◆ Your assignment ◆
Leave out all pictures while repeating the records exactly and completely.

◆ Given data ◆
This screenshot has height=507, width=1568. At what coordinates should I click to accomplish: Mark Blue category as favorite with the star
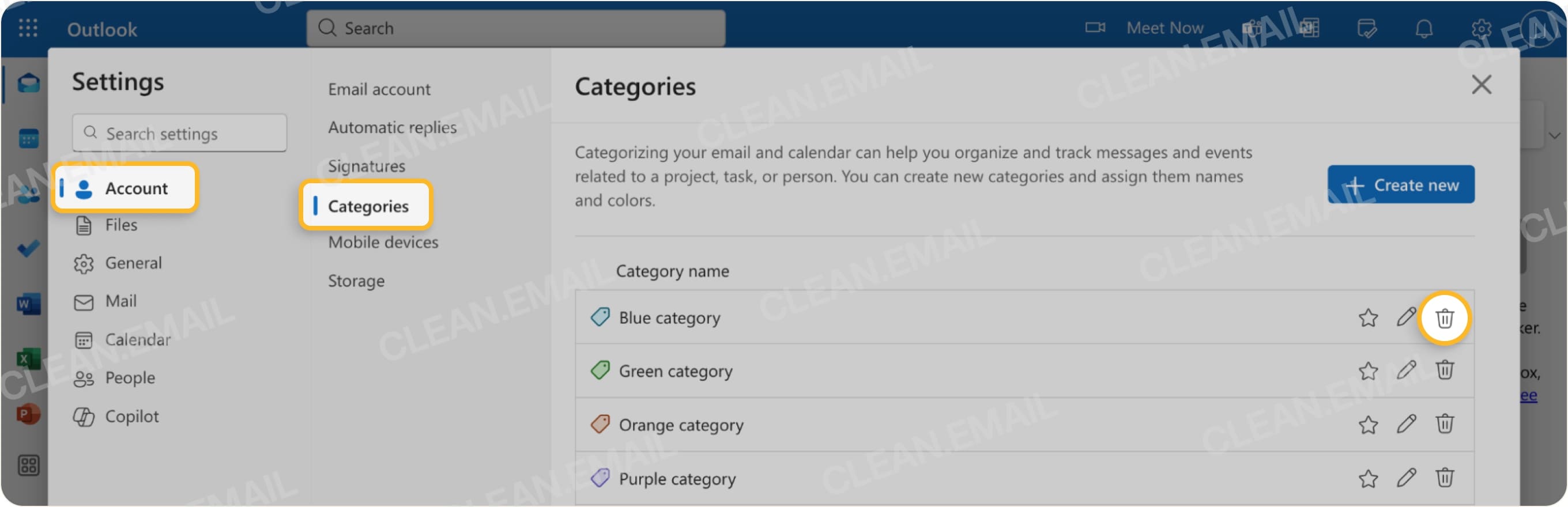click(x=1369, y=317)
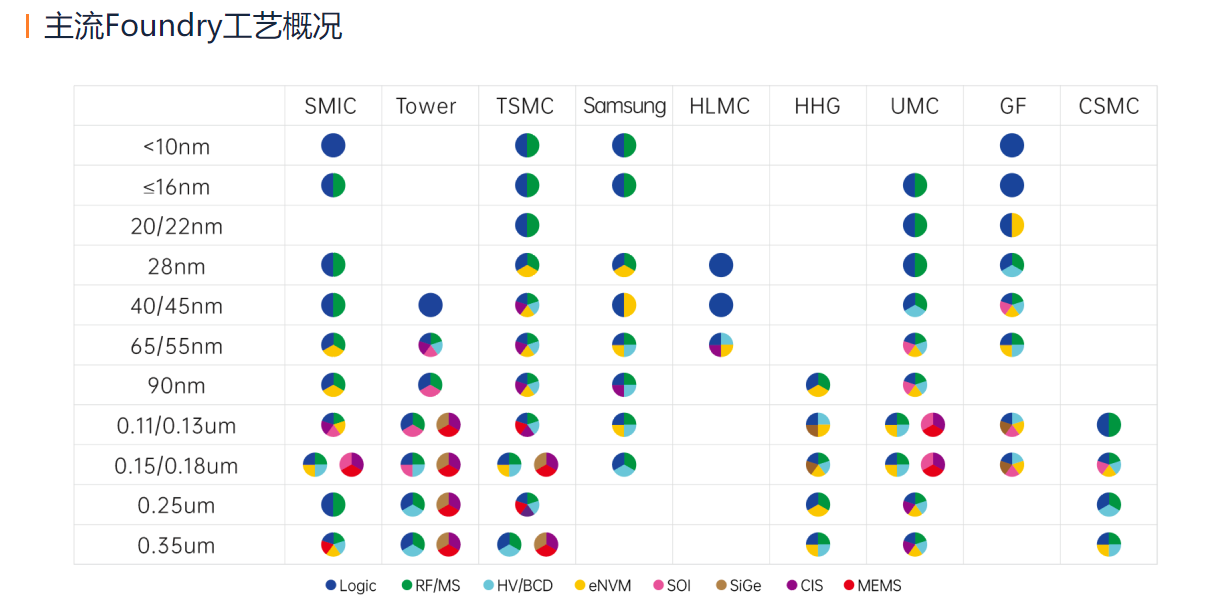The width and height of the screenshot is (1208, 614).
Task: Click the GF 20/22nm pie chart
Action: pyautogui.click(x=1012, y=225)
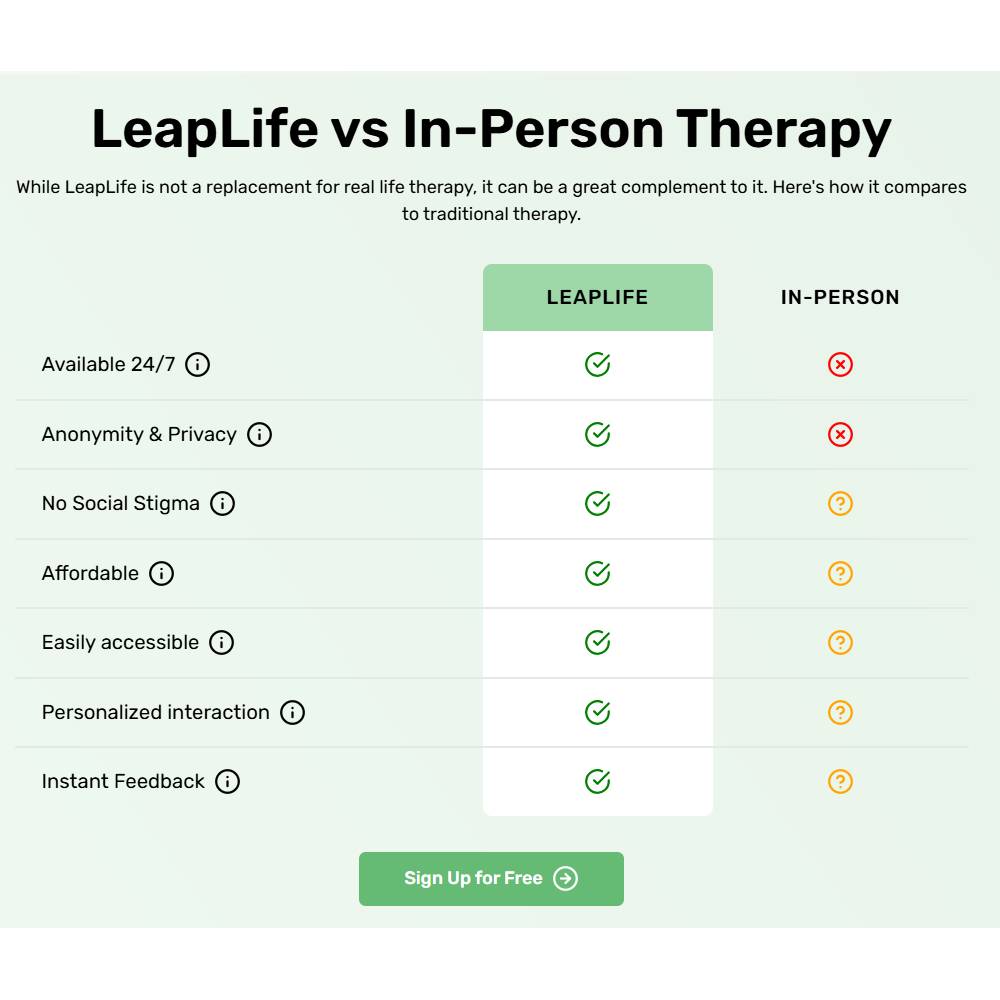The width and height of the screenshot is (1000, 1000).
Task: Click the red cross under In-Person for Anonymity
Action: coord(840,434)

◆ Exercise answer ◆
This screenshot has height=507, width=1568. At what coordinates should I click to accomplish: Mark Blue category as favorite with the star
click(x=1369, y=317)
The width and height of the screenshot is (1208, 614).
Task: Click the GF 20/22nm pie chart
Action: pyautogui.click(x=1012, y=225)
The width and height of the screenshot is (1000, 1000).
Task: Click the red cross under In-Person for Anonymity
Action: coord(840,434)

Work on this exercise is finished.